Task to complete ::
Can you output the records below exactly as they are written?

--- START ---

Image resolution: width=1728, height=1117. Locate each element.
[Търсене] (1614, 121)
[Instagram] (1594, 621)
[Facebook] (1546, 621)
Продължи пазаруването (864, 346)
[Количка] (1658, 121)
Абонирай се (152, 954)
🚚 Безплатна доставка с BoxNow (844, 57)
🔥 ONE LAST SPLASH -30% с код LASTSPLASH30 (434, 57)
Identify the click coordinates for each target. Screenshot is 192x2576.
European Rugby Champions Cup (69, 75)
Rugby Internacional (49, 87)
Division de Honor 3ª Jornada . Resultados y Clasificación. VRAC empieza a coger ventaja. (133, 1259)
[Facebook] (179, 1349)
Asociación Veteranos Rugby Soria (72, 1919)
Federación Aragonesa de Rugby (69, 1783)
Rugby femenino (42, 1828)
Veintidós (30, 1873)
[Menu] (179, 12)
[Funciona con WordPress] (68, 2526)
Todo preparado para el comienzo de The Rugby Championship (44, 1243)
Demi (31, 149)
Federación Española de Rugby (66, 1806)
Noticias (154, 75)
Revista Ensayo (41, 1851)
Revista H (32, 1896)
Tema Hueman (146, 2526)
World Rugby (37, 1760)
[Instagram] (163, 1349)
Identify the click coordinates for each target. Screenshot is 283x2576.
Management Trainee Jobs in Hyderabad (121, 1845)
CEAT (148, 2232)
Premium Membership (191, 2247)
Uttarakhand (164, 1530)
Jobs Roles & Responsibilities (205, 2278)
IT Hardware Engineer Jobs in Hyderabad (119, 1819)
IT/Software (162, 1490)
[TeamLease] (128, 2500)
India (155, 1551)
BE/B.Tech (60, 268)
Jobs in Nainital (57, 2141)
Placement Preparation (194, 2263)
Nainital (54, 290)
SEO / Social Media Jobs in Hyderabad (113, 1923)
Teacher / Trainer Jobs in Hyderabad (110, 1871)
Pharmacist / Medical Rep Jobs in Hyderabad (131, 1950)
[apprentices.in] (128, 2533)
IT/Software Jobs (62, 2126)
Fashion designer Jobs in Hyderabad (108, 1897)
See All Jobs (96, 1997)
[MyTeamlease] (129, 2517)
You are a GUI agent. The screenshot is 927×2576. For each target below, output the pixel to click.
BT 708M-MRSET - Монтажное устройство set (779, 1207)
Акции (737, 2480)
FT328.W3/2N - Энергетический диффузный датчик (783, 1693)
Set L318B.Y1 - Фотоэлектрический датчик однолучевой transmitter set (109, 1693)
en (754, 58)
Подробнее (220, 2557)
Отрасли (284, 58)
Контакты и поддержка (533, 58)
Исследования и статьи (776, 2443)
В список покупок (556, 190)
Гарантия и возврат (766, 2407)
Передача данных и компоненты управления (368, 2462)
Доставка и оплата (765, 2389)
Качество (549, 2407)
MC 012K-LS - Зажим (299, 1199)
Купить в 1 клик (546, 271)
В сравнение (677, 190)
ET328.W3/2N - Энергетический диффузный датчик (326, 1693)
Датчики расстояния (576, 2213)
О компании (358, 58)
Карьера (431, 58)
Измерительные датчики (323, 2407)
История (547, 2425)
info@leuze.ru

--- END ---

Output of the task ::
Image resolution: width=1728, height=1117. Locate each element.
[Търсене] (1614, 121)
[Instagram] (1594, 621)
[Facebook] (1546, 621)
Продължи пазаруването (864, 346)
[Количка] (1658, 121)
Абонирай се (152, 954)
🚚 Безплатна доставка с BoxNow (844, 57)
🔥 ONE LAST SPLASH -30% с код LASTSPLASH30 (434, 57)
Identify the click coordinates for each target. Screenshot is 192x2576.
European Rugby Champions Cup (69, 75)
Rugby Internacional (49, 87)
Division de Honor 3ª Jornada . Resultados y Clasificación. VRAC empieza a coger ventaja. (133, 1259)
[Facebook] (179, 1349)
Asociación Veteranos Rugby Soria (72, 1919)
Federación Aragonesa de Rugby (69, 1783)
Rugby femenino (42, 1828)
Veintidós (30, 1873)
[Menu] (179, 12)
[Funciona con WordPress] (68, 2526)
Todo preparado para el comienzo de The Rugby Championship (44, 1243)
Demi (31, 149)
Federación Española de Rugby (66, 1806)
Noticias (154, 75)
Revista Ensayo (41, 1851)
Revista H (32, 1896)
Tema Hueman (146, 2526)
World Rugby (37, 1760)
[Instagram] (163, 1349)
Identify the click coordinates for each target. Screenshot is 283x2576.
Management Trainee Jobs in Hyderabad (121, 1845)
CEAT (148, 2232)
Premium Membership (191, 2247)
Uttarakhand (164, 1530)
Jobs Roles & Responsibilities (205, 2278)
IT Hardware Engineer Jobs in Hyderabad (119, 1819)
IT/Software (162, 1490)
[TeamLease] (128, 2500)
India (155, 1551)
BE/B.Tech (60, 268)
Jobs in Nainital (57, 2141)
Placement Preparation (194, 2263)
Nainital (54, 290)
SEO / Social Media Jobs in Hyderabad (113, 1923)
Teacher / Trainer Jobs in Hyderabad (110, 1871)
Pharmacist / Medical Rep Jobs in Hyderabad (131, 1950)
[apprentices.in] (128, 2533)
IT/Software Jobs (62, 2126)
Fashion designer Jobs in Hyderabad (108, 1897)
See All Jobs (96, 1997)
[MyTeamlease] (129, 2517)
You are a GUI agent. The screenshot is 927×2576. For each target below, output the pixel to click.
BT 708M-MRSET - Монтажное устройство set (779, 1207)
Акции (737, 2480)
FT328.W3/2N - Энергетический диффузный датчик (783, 1693)
Set L318B.Y1 - Фотоэлектрический датчик однолучевой transmitter set (109, 1693)
en (754, 58)
Подробнее (220, 2557)
Отрасли (284, 58)
Контакты и поддержка (533, 58)
Исследования и статьи (776, 2443)
В список покупок (556, 190)
Гарантия и возврат (766, 2407)
Передача данных и компоненты управления (368, 2462)
Доставка и оплата (765, 2389)
Качество (549, 2407)
MC 012K-LS - Зажим (299, 1199)
Купить в 1 клик (546, 271)
В сравнение (677, 190)
ET328.W3/2N - Энергетический диффузный датчик (326, 1693)
Датчики расстояния (576, 2213)
О компании (358, 58)
Карьера (431, 58)
Измерительные датчики (323, 2407)
История (547, 2425)
info@leuze.ru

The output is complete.